[Entries from a dataset]
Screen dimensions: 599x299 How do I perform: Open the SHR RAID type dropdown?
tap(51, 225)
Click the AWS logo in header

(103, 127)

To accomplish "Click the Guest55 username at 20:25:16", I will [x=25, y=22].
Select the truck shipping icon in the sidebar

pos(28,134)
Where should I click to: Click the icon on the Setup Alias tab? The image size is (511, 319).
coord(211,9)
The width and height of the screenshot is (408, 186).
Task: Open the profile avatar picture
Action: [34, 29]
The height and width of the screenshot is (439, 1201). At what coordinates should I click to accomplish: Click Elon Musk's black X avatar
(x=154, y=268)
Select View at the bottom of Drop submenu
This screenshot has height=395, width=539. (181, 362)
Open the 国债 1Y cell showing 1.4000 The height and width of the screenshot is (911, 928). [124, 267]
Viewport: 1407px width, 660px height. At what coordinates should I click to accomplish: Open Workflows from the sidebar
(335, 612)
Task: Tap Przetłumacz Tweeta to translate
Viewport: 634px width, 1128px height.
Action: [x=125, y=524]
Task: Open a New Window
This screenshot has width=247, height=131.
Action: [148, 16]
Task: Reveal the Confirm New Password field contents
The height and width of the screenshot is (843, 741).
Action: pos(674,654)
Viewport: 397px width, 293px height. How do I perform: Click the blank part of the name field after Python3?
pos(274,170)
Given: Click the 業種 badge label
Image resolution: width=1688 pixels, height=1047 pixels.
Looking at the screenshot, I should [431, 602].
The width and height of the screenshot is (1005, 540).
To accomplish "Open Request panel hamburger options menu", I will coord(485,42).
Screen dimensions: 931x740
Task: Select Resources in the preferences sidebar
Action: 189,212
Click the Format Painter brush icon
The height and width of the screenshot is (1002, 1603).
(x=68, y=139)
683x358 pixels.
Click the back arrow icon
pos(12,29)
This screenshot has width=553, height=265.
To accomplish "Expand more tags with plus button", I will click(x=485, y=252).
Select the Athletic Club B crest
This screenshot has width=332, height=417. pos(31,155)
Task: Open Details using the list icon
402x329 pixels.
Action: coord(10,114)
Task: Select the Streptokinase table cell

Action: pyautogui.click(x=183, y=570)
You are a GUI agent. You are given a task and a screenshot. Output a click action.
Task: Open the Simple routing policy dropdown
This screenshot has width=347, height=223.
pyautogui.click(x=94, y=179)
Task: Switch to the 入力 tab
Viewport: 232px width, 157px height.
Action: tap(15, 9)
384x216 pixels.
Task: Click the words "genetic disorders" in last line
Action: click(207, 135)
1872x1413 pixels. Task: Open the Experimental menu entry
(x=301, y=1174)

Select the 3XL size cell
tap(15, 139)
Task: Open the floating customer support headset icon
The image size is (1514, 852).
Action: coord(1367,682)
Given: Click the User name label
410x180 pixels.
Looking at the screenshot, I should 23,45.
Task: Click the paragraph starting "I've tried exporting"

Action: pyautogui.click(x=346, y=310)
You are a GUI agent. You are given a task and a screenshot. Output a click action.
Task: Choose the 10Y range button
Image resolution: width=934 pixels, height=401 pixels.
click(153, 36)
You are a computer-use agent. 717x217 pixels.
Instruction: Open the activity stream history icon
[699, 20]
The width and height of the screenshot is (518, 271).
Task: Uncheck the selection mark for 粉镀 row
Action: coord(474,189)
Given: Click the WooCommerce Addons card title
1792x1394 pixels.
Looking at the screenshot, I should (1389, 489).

Given exercise: Set out all of the records above as a numbered list, leaving out the blank lines.

Answer in full:
1. Screen dimensions: 599x299 How do I perform: Open the SHR RAID type dropdown?
2. tap(51, 225)
3. Click the AWS logo in header
4. (103, 127)
5. To accomplish "Click the Guest55 username at 20:25:16", I will [x=25, y=22].
6. Select the truck shipping icon in the sidebar
7. pos(28,134)
8. Where should I click to: Click the icon on the Setup Alias tab? The image size is (511, 319).
9. coord(211,9)
10. The width and height of the screenshot is (408, 186).
11. Task: Open the profile avatar picture
12. Action: [34, 29]
13. The height and width of the screenshot is (439, 1201). At what coordinates should I click to accomplish: Click Elon Musk's black X avatar
14. (x=154, y=268)
15. Select View at the bottom of Drop submenu
16. This screenshot has height=395, width=539. (181, 362)
17. Open the 国债 1Y cell showing 1.4000 The height and width of the screenshot is (911, 928). [124, 267]
18. Viewport: 1407px width, 660px height. At what coordinates should I click to accomplish: Open Workflows from the sidebar
19. (335, 612)
20. Task: Tap Przetłumacz Tweeta to translate
21. Viewport: 634px width, 1128px height.
22. Action: [x=125, y=524]
23. Task: Open a New Window
24. This screenshot has width=247, height=131.
25. Action: [148, 16]
26. Task: Reveal the Confirm New Password field contents
27. The height and width of the screenshot is (843, 741).
28. Action: pos(674,654)
29. Viewport: 397px width, 293px height. How do I perform: Click the blank part of the name field after Python3?
30. pos(274,170)
31. Given: Click the 業種 badge label
32. Image resolution: width=1688 pixels, height=1047 pixels.
33. Looking at the screenshot, I should [431, 602].
34. The width and height of the screenshot is (1005, 540).
35. To accomplish "Open Request panel hamburger options menu", I will coord(485,42).
36. Screen dimensions: 931x740
37. Task: Select Resources in the preferences sidebar
38. Action: 189,212
39. Click the Format Painter brush icon
40. The height and width of the screenshot is (1002, 1603).
41. (x=68, y=139)
42. 683x358 pixels.
43. Click the back arrow icon
44. pos(12,29)
45. This screenshot has width=553, height=265.
46. To accomplish "Expand more tags with plus button", I will click(x=485, y=252).
47. Select the Athletic Club B crest
48. This screenshot has width=332, height=417. pos(31,155)
49. Task: Open Details using the list icon
50. 402x329 pixels.
51. Action: coord(10,114)
52. Task: Select the Streptokinase table cell
53. Action: pyautogui.click(x=183, y=570)
54. You are a GUI agent. You are given a task and a screenshot. Output a click action.
55. Task: Open the Simple routing policy dropdown
56. This screenshot has width=347, height=223.
57. pyautogui.click(x=94, y=179)
58. Task: Switch to the 入力 tab
59. Viewport: 232px width, 157px height.
60. Action: tap(15, 9)
61. 384x216 pixels.
62. Task: Click the words "genetic disorders" in last line
63. Action: click(207, 135)
64. 1872x1413 pixels. Task: Open the Experimental menu entry
65. (x=301, y=1174)
66. Select the 3XL size cell
67. tap(15, 139)
68. Task: Open the floating customer support headset icon
69. The image size is (1514, 852).
70. Action: coord(1367,682)
71. Given: Click the User name label
72. 410x180 pixels.
73. Looking at the screenshot, I should 23,45.
74. Task: Click the paragraph starting "I've tried exporting"
75. Action: pyautogui.click(x=346, y=310)
76. You are a GUI agent. You are given a task and a screenshot. Output a click action.
77. Task: Choose the 10Y range button
78. Image resolution: width=934 pixels, height=401 pixels.
79. click(153, 36)
80. You are a computer-use agent. 717x217 pixels.
81. Instruction: Open the activity stream history icon
82. [699, 20]
83. The width and height of the screenshot is (518, 271).
84. Task: Uncheck the selection mark for 粉镀 row
85. Action: coord(474,189)
86. Given: Click the WooCommerce Addons card title
87. 1792x1394 pixels.
88. Looking at the screenshot, I should (1389, 489).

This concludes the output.